Week 1 - Welcome to Machine learning Flashcards
What is machine learning?
The science of getting computers to learn, without being explicity programmed.
We often don’t know how to program things from the start so instead we have programs learn through experience, much the same way we do.
Example: spam filiters, web searching, netflix reccomendations, amazon reccomendations
Tom Mitchell provides a more modern definition: “A computer program is said to learn from experience E with respect to some class of tasks T and performance measure P, if its performance at tasks in T, as measured by P, improves with experience E.”
Example: playing checkers.
E = the experience of playing many games of checkers
T = the task of playing checkers.
P = the probability that the program will win the next game.
What is supervised learning?
The “right answers” are given
What is a regression problem?
When you are trying to predict a continuous valued output
What is a classification problem?
When you are trying to predict a discrete valued output
What is unsupervised learning?
Ask an algorithm to find structure in data. There is no feedback based on prediction results.
What is a cost function?
What is a loss function?
The technique of evaluating the performance of our algorithm/model.
It takes both predicted outputs by the model and actual outputs and calculates how much wrong the model was in its prediction. It outputs a higher number if our predictions differ a lot from the actual values. As we tune our model to improve the predictions, the cost function acts as an indicator of how the model has improved. This is essentially an optimization problem. The optimization strategies always aim at “minimizing the cost function”.
Loss function: Used when we refer to the error for a single training example.
Cost function: Used to refer to an average of the loss functions over an entire training dataset.
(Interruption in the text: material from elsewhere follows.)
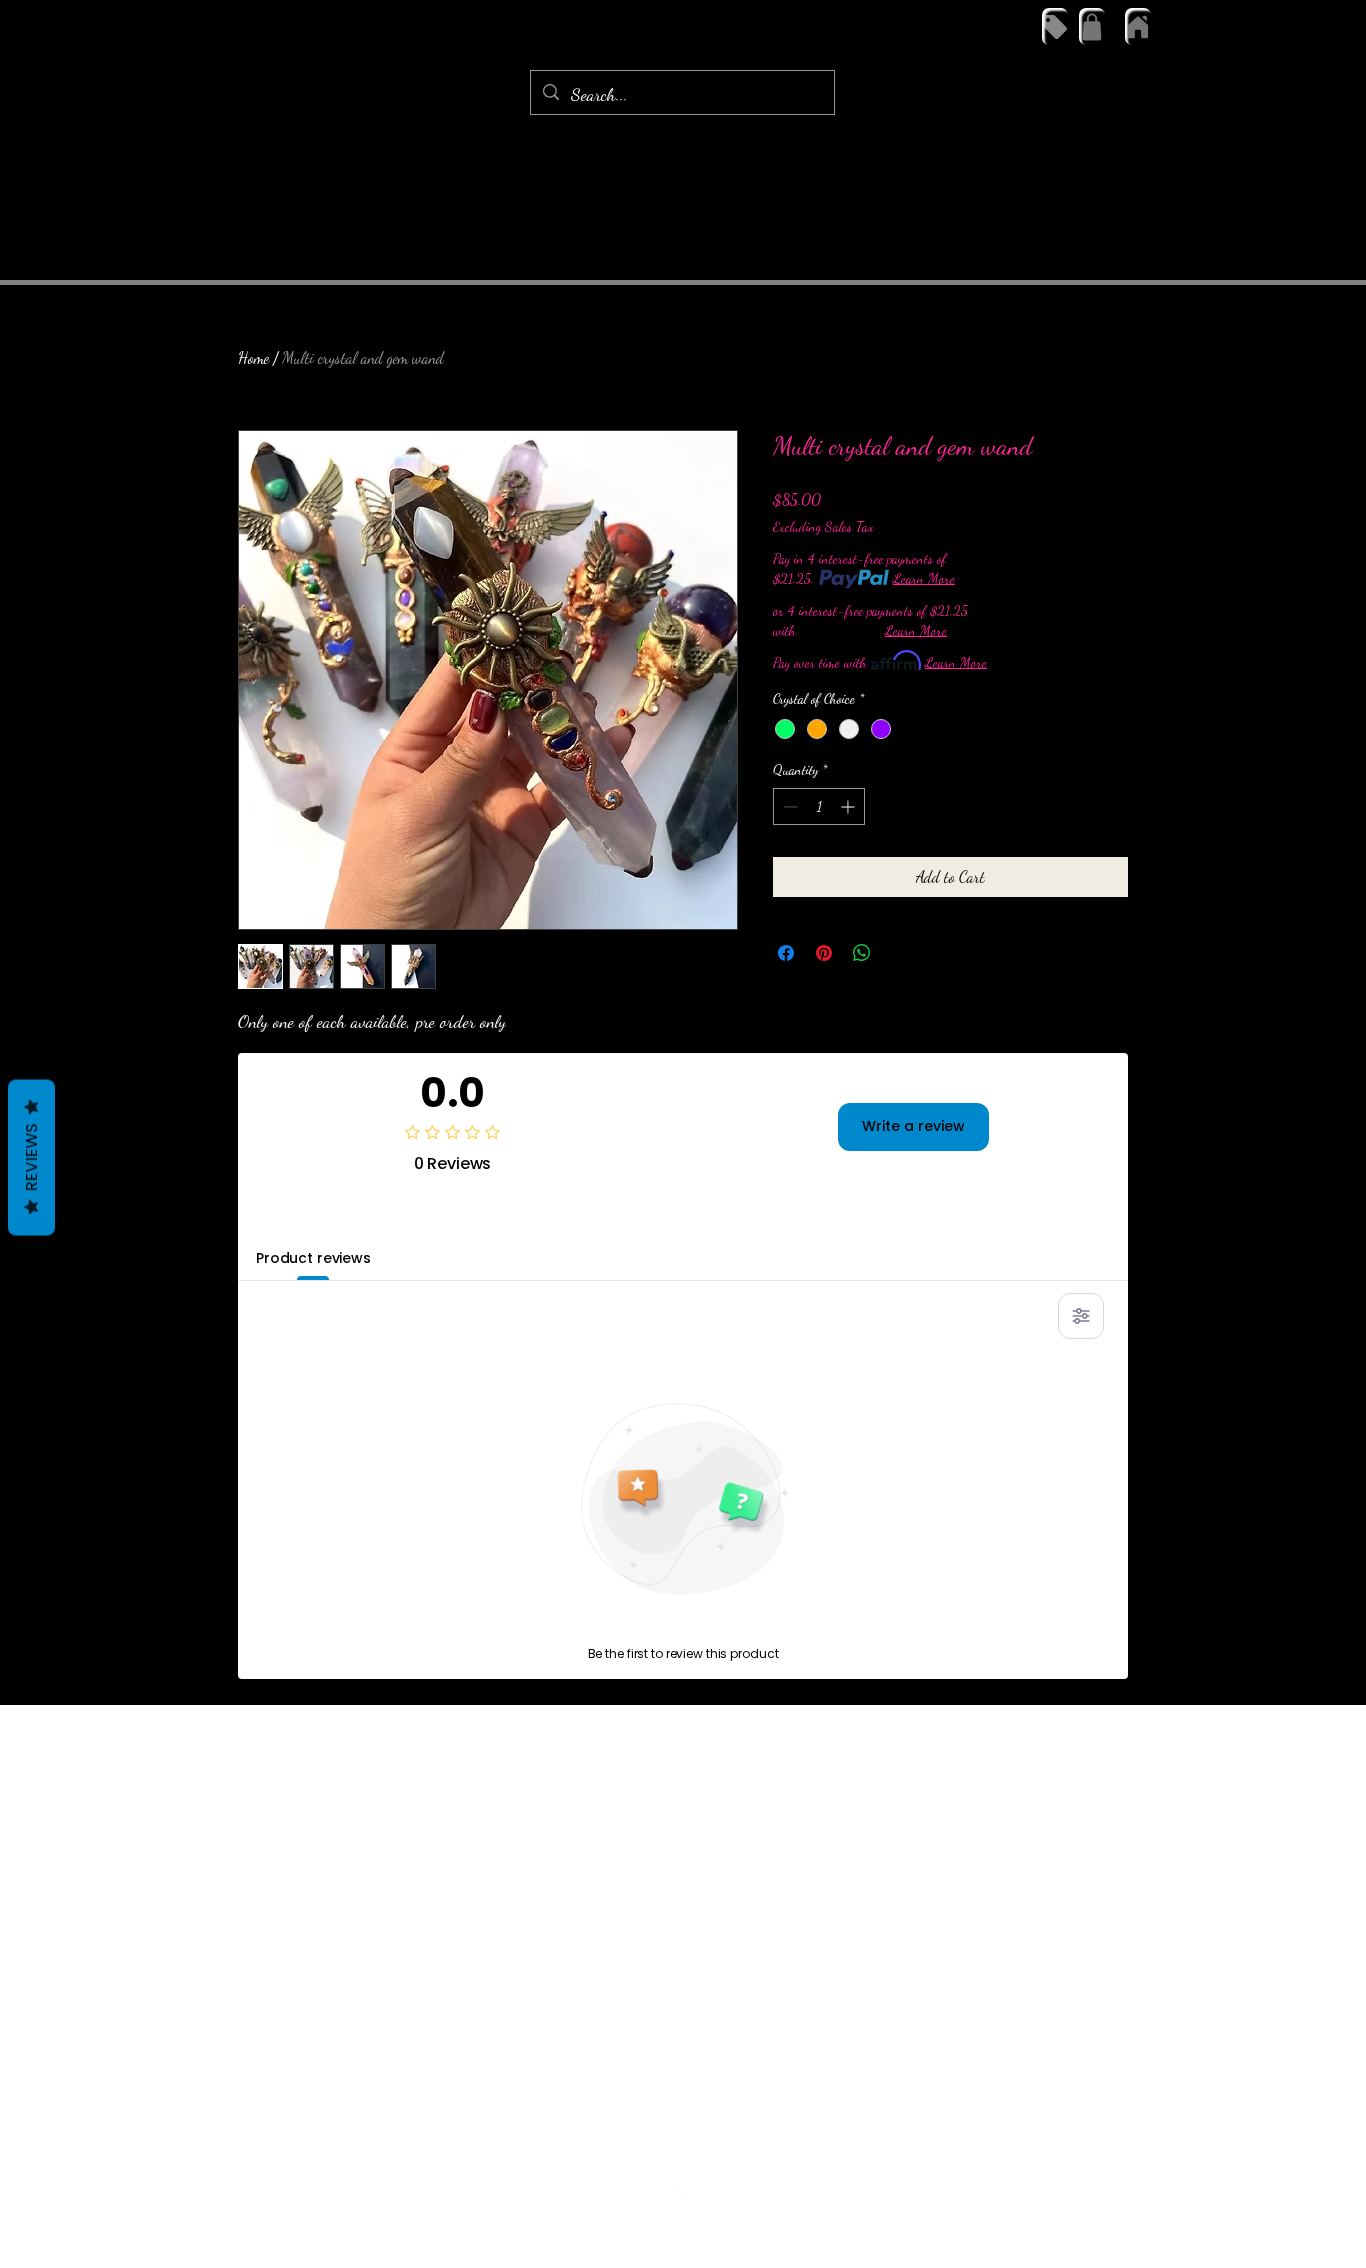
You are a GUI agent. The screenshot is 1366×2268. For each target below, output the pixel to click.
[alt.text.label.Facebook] (683, 2196)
What is the cost function for linear regression?
The formula for calculating mean squared error, essentially the way you assess model fit
MSE = (sum of squared errors)/n
What is gradient descent?
an iterative first-order optimisation algorithm used to find a local minimum/maximum of a given function, it repeats until convergence
You simultaneously update parameters in this algorithm
theta = theta - alpha * derivative of the cost function
What is the difference between
a := b
a = b
?
a := b is using the assignment operator; this means to replace a with the value of b
a = b is a truth assertion
What is a derivative in calculus?
How does a derivative play into the gradient decent algorithm?
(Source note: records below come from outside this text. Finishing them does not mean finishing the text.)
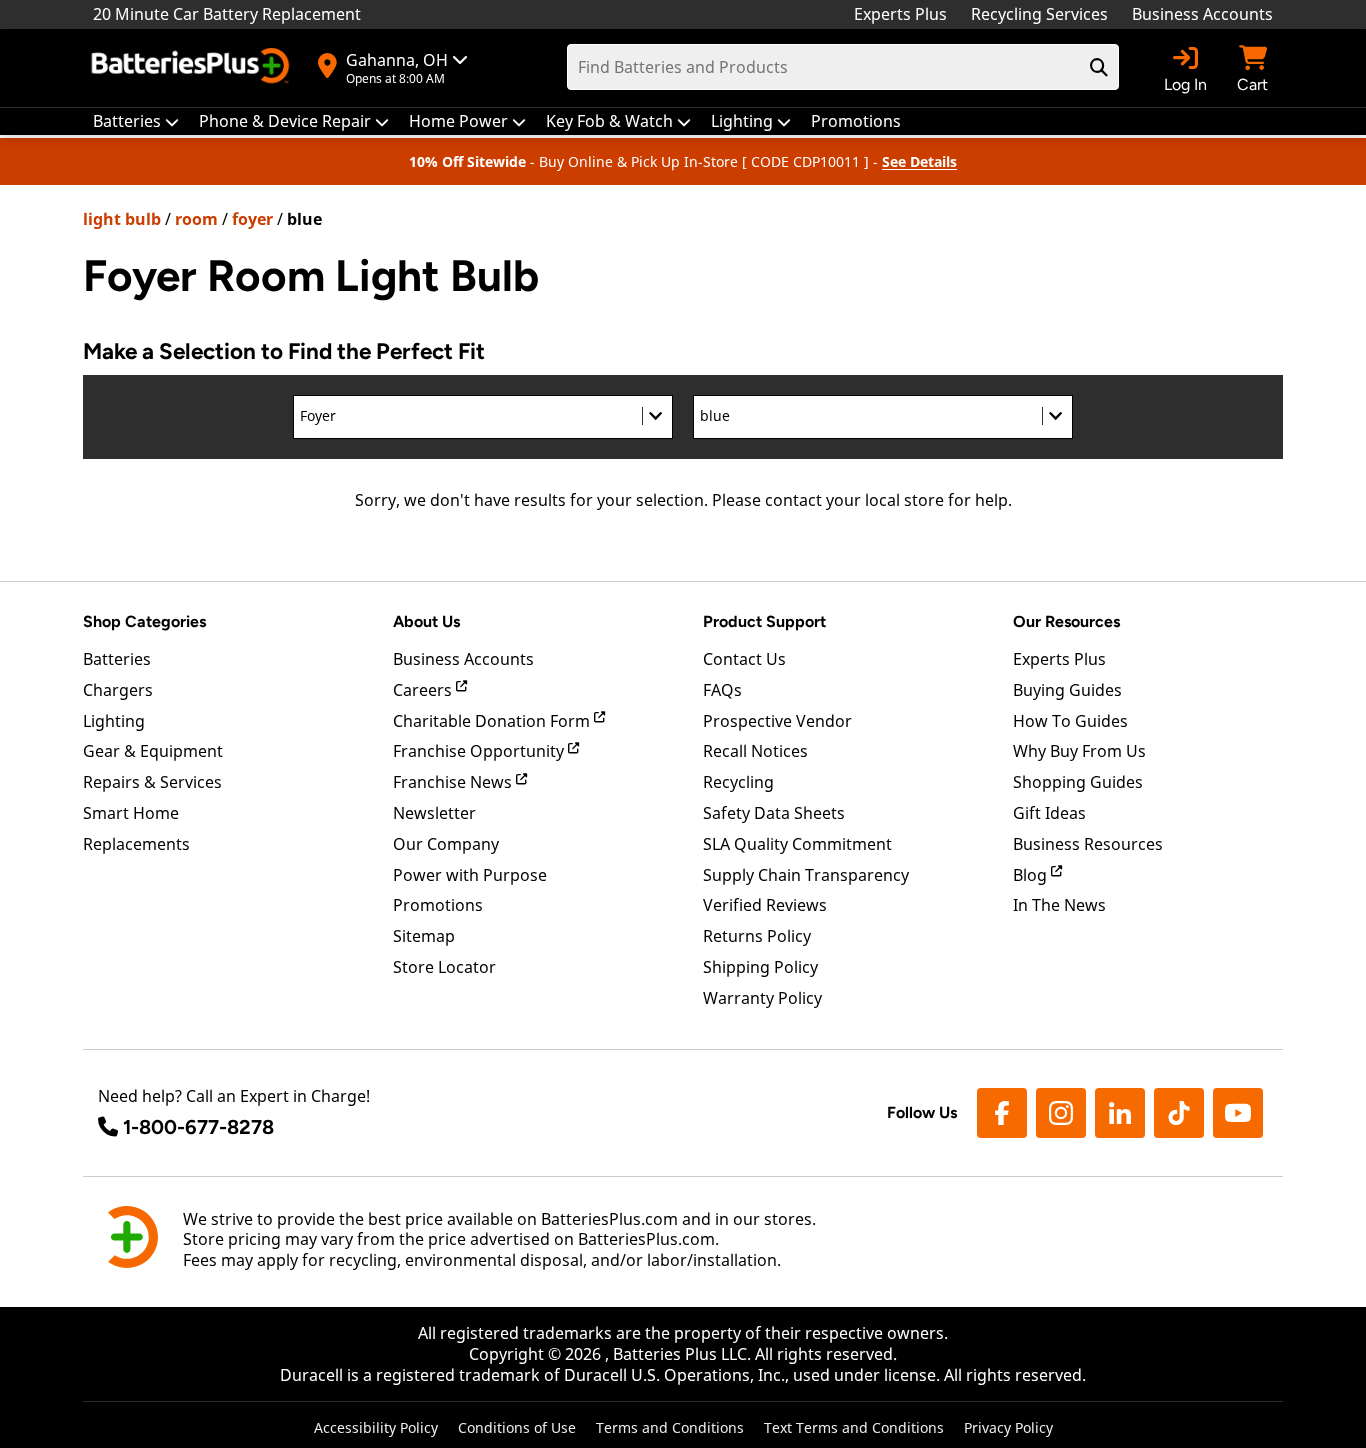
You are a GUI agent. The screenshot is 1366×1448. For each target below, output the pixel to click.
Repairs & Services (152, 782)
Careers (424, 690)
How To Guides (1070, 721)
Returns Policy (757, 936)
The definition of the derivative is the slope of a line that lies tangent to the curve at the specific point
Gradient descent incorporates the derivative (slope of the line) of the cost function when trying to minimize theta (coefficients). When the derivative is zero, theta is equal to theta and thus gradient descent has found a local minimum which is what you want
What is the concern about setting the proper alpha value when optimizing gradient descent?
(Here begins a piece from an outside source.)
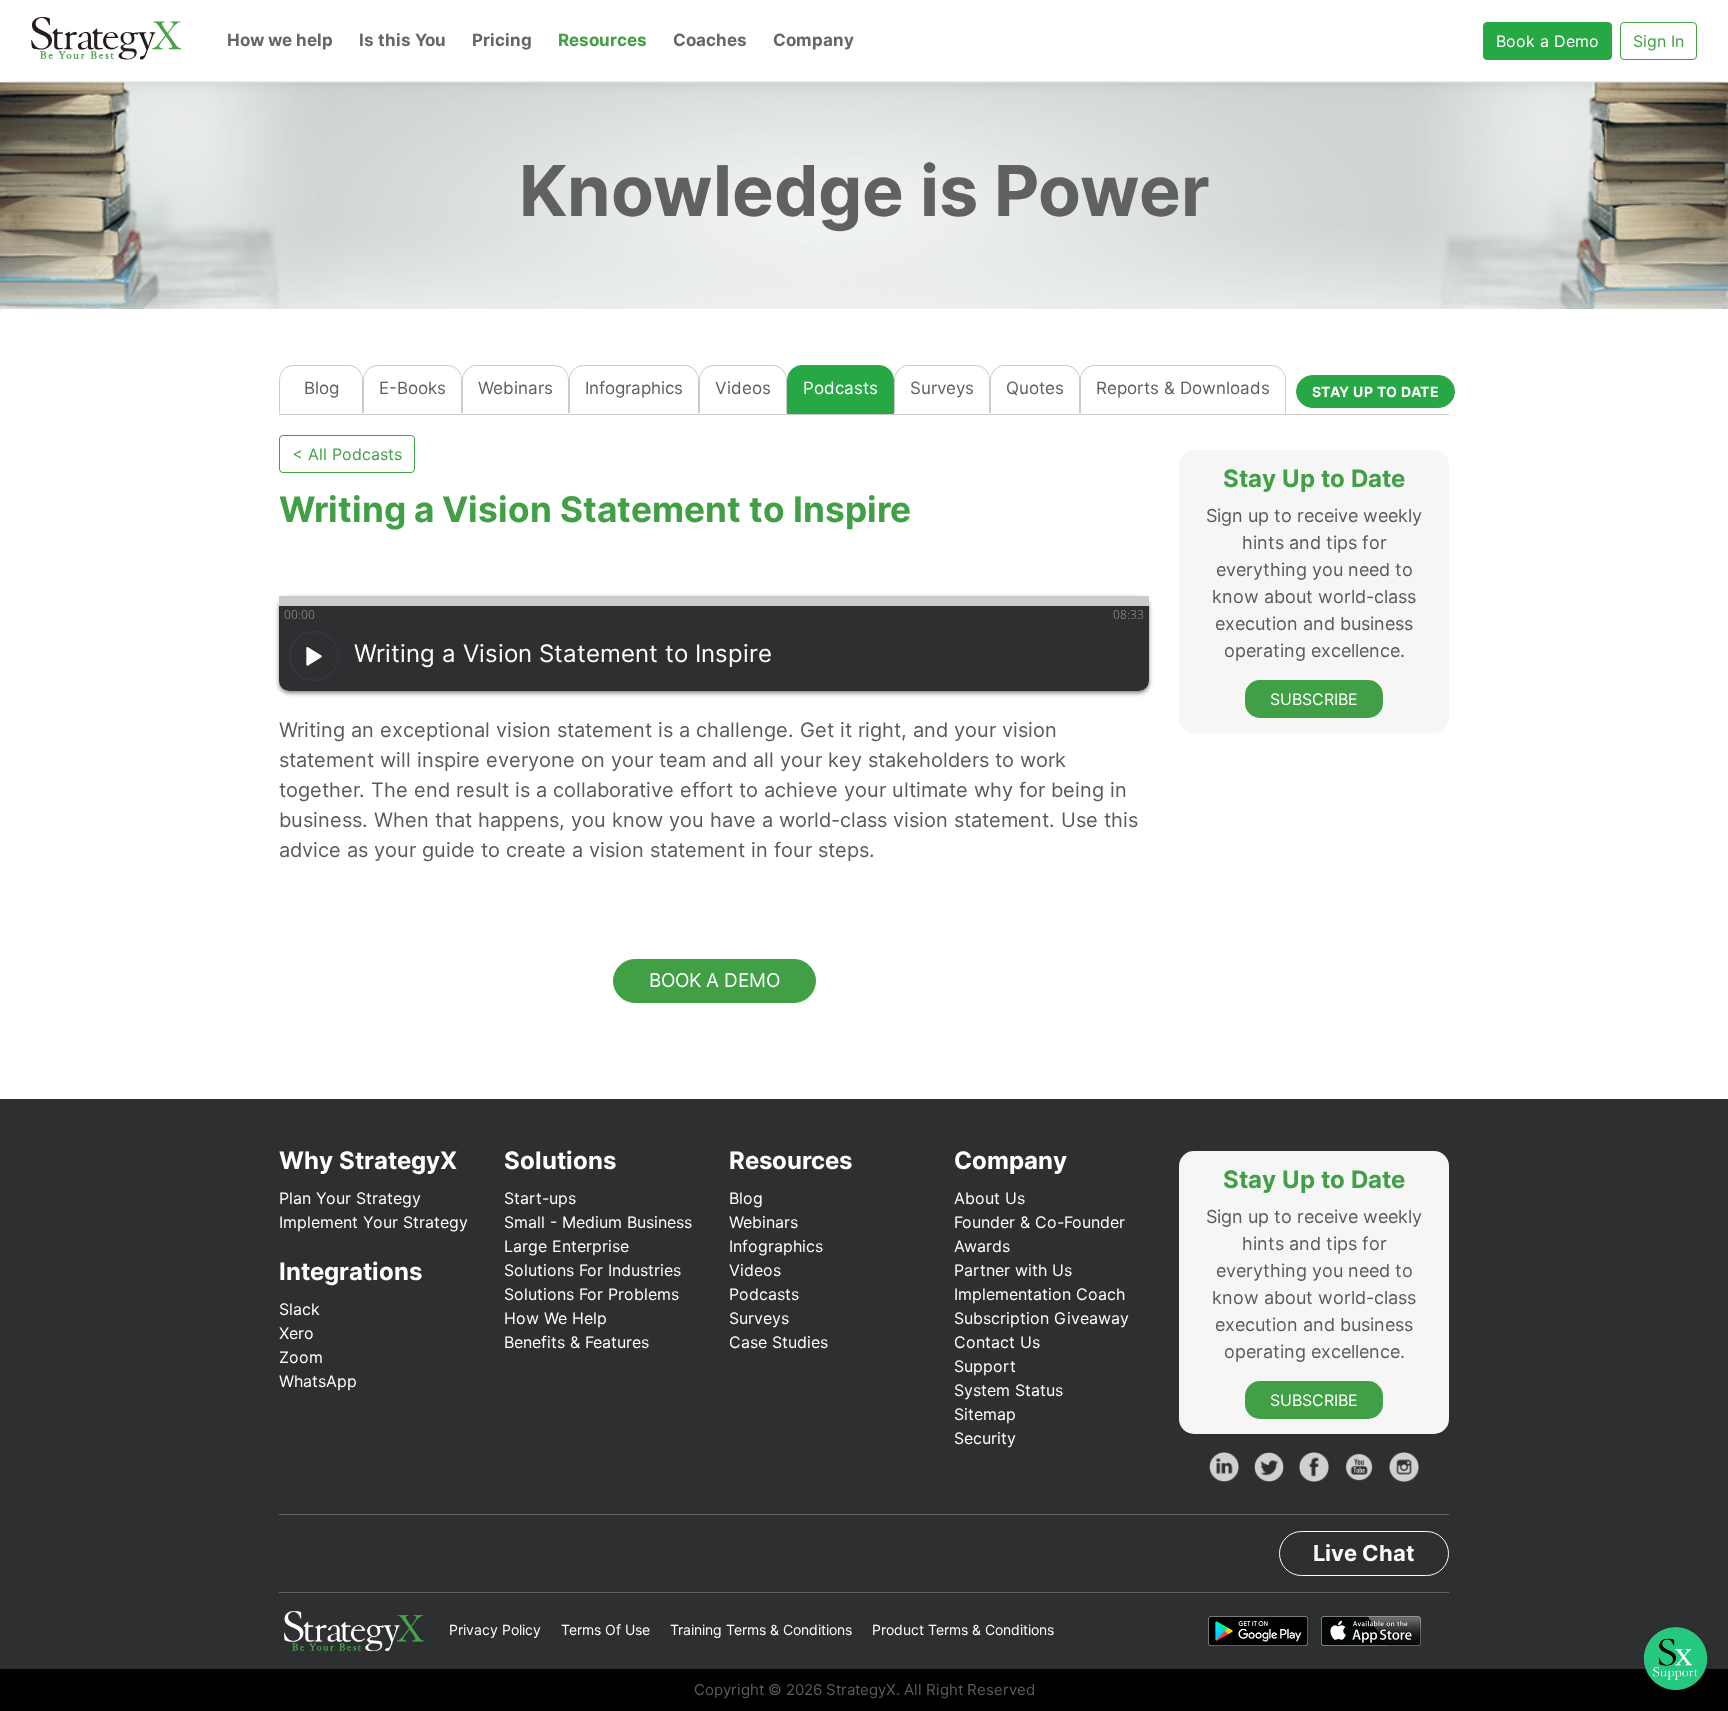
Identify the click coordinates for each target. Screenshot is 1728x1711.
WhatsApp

If alpha is too small, it will take a long time for the algorithm to converge
If alpha is too large, the algorithm may struggle to converge or even diverge as it keeps leaping past the local minimum
What does the term “batch” refer to when using gradient descent?
Each step of gradient descent uses the entire training set, the whole “batch”
Do you have to constantly make alpha smaller in order to converge with gradient descent?
No; the derivatives will become smaller and thus alpha will be multiplied by a smaller number as the algorithm coverges on a local minima. Thus the value will get smaller as you approach convergence, even if alpha is fixed.